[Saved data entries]
◇ ◇ ◇ ◇ ◇ ◇ ◇

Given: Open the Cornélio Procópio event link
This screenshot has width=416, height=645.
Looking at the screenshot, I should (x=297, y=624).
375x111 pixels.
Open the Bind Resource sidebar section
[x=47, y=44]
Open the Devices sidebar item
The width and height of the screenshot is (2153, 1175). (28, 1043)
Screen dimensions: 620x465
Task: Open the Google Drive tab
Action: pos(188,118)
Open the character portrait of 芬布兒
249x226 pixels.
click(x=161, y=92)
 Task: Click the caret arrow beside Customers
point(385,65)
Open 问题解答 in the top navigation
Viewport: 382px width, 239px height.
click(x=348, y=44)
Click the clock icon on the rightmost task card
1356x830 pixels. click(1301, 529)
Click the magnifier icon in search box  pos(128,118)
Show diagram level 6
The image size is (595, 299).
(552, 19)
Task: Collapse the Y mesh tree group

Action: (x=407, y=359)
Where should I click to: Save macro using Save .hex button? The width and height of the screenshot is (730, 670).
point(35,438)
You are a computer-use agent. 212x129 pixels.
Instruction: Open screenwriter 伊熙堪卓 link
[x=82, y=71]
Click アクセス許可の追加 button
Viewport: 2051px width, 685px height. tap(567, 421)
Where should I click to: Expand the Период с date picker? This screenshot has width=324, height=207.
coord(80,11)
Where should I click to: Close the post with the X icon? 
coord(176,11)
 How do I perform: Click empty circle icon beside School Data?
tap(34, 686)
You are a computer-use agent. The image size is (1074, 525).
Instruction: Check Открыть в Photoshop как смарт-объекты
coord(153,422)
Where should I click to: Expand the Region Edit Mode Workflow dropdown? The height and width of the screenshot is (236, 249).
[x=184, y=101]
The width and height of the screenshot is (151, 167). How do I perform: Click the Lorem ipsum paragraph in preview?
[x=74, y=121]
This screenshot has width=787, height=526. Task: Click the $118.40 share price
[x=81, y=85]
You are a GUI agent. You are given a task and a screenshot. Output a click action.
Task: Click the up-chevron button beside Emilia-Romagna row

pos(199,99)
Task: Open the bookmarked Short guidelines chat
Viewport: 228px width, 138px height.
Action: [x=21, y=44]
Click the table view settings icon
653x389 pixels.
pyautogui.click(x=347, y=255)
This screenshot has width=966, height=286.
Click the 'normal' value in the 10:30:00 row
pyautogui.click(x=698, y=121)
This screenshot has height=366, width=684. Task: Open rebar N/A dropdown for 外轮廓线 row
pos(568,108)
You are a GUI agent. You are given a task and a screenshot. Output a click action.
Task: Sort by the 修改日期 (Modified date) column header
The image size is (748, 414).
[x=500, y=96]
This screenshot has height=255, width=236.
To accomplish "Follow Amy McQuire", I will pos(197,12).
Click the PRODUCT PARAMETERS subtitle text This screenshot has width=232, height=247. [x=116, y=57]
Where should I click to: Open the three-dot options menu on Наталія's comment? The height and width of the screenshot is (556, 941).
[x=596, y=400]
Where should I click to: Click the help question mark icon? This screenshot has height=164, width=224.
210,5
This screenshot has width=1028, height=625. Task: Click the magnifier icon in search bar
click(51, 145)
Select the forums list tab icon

◇ ◇ ◇ ◇ ◇ ◇ ◇

Assigned task: Every line above that holds the word "agent" should be copied out.

Output of the task:
You are a computer-use agent. 212x129 pixels.
You are a computer-use agent. The image size is (1074, 525).
You are a GUI agent. You are given a task and a screenshot. Output a click action.
You are a GUI agent. You are given a task and a screenshot. Output a click action.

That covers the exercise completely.